SOURCE EXCERPT:
GhostbustersOne of my very first computer games was Ghostbusters for the Commodore 64, and being a fan of the animated The Real Ghostbusters (at age six, I hadn't seen nor did I even know there was a movie yet!), I eagerly played the game to completion many times over the years until my parents sold the C64 in favor of a Windows 3.1 PC from Gateway 2000.  It's a tightly structured game that allows players to start their own Ghostbusters franchise and is just as much about money management and inventory than it is about zapping and trapping ghosts.  There's even sections devoted to driving the Ecto-1 around New York City while vacuuming up ghosts.  Here's a video of the game from start to finish to check out if you're unfamiliar with it.

Back in 2007, developer David Crane discussed the making of the game in an interview with Next Generation, although that article has since been lost to time.  I even covered it here on PTB.  I happened to come across it again via the Wayback Machine and thought it was worth bringing back around now that there have been several new Ghostbusters games produced since it was published. 

But a team wasn’t enough on its own – it also required a head start. Happily, at the time the licence came his way, Crane had been hard at work on a game called Car Wars. It was this title that would help Crane crystallise the unusual design concept for Ghostbusters.

“In Car Wars you customised a car with weapons that you would use while driving around the city. Sound at all familiar?” says Crane. “There was no hope of finishing a new game in time without using work already in progress, so I had to tie the driving sequence to the Ghostbusters concept. And what better way than to change the weaponry on the car to ghost-catching tools? Of course, at no point in the film do the actors drive through the city vacuuming up ghosts, but why not? Let’s add a ‘ghost vacuum’ to the car and suck up wandering ghosts.”

I think the reason this game works so well is that it mirrors what the original film did.  The game is essentially a business simulator with some shooter elements, and even director Ivan Reitman said that the movie is more of a "going into business" story than it is a straight sci-fi horror tale.  It's a relatable touchstone that brings players in more than just shooting at ghosts and calling it a day.  It's not enough to stop Gozer; you need to watch out for the bottom line, too.  Crane didn't work on the many ports of the game to other computers and game consoles, and it definitely shows.  The Nintendo Entertainment System version added more ghostbusting tools, but also tried to fix what wasn't broken and created a lesser experience.  The Sega Master System version sticks closer to the source material and looks better, but is still just an imitation.  There's some definite magic in that C64 version that wasn't duplicated anywhere else.

JOBS:
A - In the Ghostbusters excerpt, what game was David Crane working on when the license came his way?
B - Condense the paragraph of the Ghostbusters excerpt that begins "I think the reason this game works so well" into a short bulleted list of its main points.
C - From the Ghostbusters excerpt, return the text from "GhostbustersOne of my" up to and including "unfamiliar with it.".

INFORMATION PROVIDED:
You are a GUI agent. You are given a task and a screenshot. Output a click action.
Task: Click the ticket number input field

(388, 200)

--

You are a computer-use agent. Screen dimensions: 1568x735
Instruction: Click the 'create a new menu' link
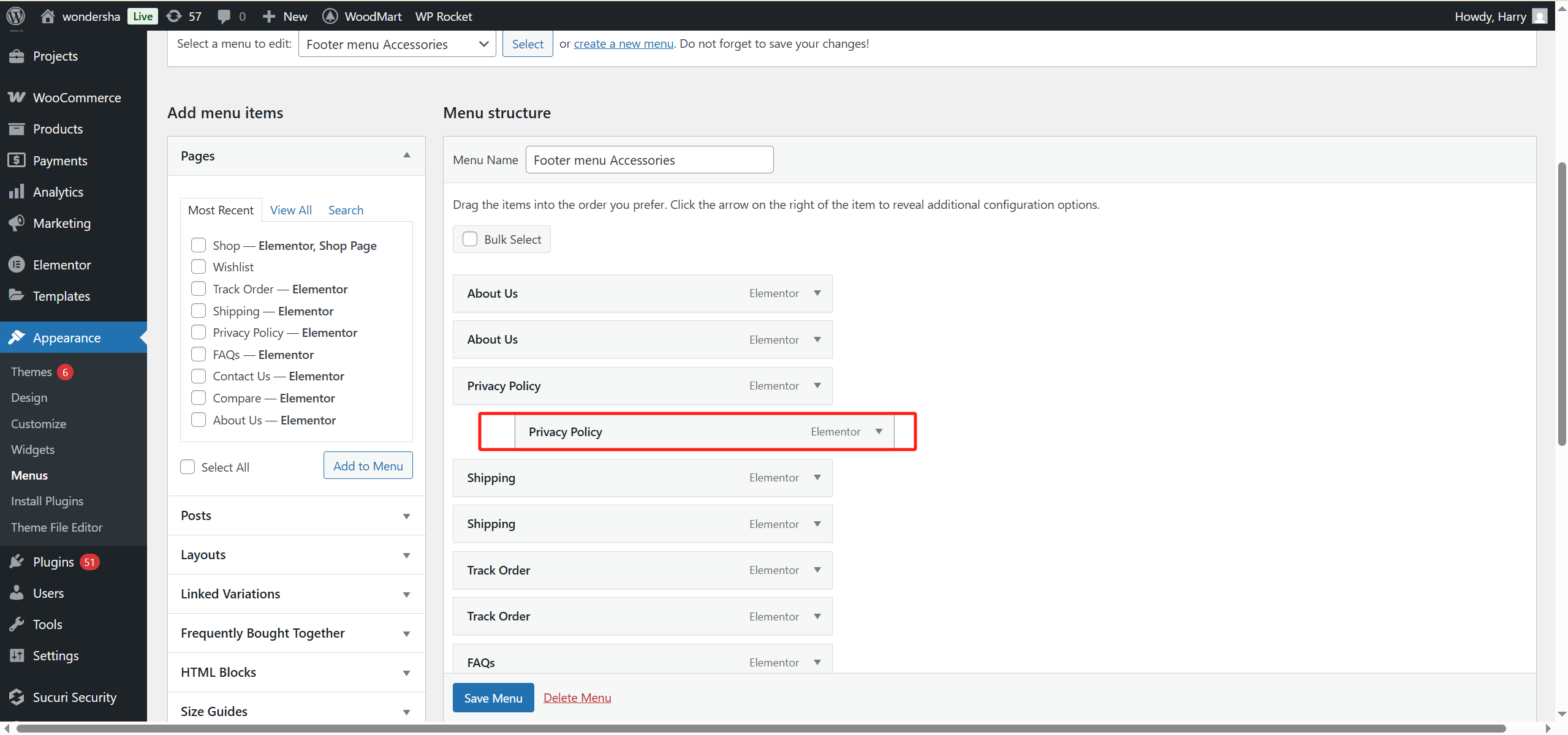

ANSWERS GIVEN:
A - Car Wars.

B -
- The game works because it mirrors the original film: it is essentially a business simulator with some shooter elements.
- Director Ivan Reitman said the movie is more a "going into business" story than a straight sci-fi horror tale.
- Players must stop Gozer and also watch the bottom line.
- Crane did not work on the ports to other computers and consoles, and it shows.
- The NES version added more ghostbusting tools but created a lesser experience.
- The Sega Master System version sticks closer to the source and looks better, but is still an imitation.
- The C64 version has a magic that wasn't duplicated anywhere else.

C -
GhostbustersOne of my very first computer games was Ghostbusters for the Commodore 64, and being a fan of the animated The Real Ghostbusters (at age six, I hadn't seen nor did I even know there was a movie yet!), I eagerly played the game to completion many times over the years until my parents sold the C64 in favor of a Windows 3.1 PC from Gateway 2000.  It's a tightly structured game that allows players to start their own Ghostbusters franchise and is just as much about money management and inventory than it is about zapping and trapping ghosts.  There's even sections devoted to driving the Ecto-1 around New York City while vacuuming up ghosts.  Here's a video of the game from start to finish to check out if you're unfamiliar with it.